Another way to sort with a purpose is alphabetically. For younger children who need to learn the order of the ABCs, this could mean just gathering all figures for a given letter as you call the letter. Older children can alphabetize beyond the first letter and create a long line by inserting each character they pick up into the proper spot.
Of course children will spend much of their time with action figures simply playing. The elaborate scenes they make up can be a good gateway to understanding narrative. Ask them about plot, characters and setting. Encourage tales to have a beginning, a middle and an end.

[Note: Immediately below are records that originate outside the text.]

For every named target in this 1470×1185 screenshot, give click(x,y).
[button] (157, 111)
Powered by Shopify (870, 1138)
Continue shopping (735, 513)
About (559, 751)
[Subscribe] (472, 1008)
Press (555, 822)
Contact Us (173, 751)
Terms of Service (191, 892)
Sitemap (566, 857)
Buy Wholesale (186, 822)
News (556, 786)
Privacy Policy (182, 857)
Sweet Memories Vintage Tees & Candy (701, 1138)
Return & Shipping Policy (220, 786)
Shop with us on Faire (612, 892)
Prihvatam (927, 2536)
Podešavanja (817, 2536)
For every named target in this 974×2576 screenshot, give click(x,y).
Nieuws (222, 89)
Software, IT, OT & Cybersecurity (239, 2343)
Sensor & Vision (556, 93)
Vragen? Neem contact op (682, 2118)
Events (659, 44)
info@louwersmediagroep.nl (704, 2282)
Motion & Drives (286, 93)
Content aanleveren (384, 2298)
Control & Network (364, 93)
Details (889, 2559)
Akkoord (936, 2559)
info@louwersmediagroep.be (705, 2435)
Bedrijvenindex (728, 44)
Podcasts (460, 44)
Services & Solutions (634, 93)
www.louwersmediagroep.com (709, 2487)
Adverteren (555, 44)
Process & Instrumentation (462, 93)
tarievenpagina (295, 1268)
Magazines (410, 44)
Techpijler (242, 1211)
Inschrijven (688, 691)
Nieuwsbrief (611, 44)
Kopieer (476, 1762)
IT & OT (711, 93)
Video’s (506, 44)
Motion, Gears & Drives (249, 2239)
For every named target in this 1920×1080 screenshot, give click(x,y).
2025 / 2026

Writing assignments can also become easier when children realize they already create fiction every time they play. "My 8-year-old needed to write a poem," says Frank George, a father and English teacher in Arlington, Va. "He was having trouble figuring out a subject and decided to have a Star Wars duel while he thought. Suddenly, he got the idea to focus his assignment on "-ing" words that described the battle. The poem was quite interesting, and I was happy to have him write something that had meaning to him. Boys who can make connections between their experiences and literature are more likely to be readers and writers for life."
Anything that can get children excited about learning is worth a try. Challenge your child to find new ways to make homework fun. Besides, exercising creativity is a great learning experience, too!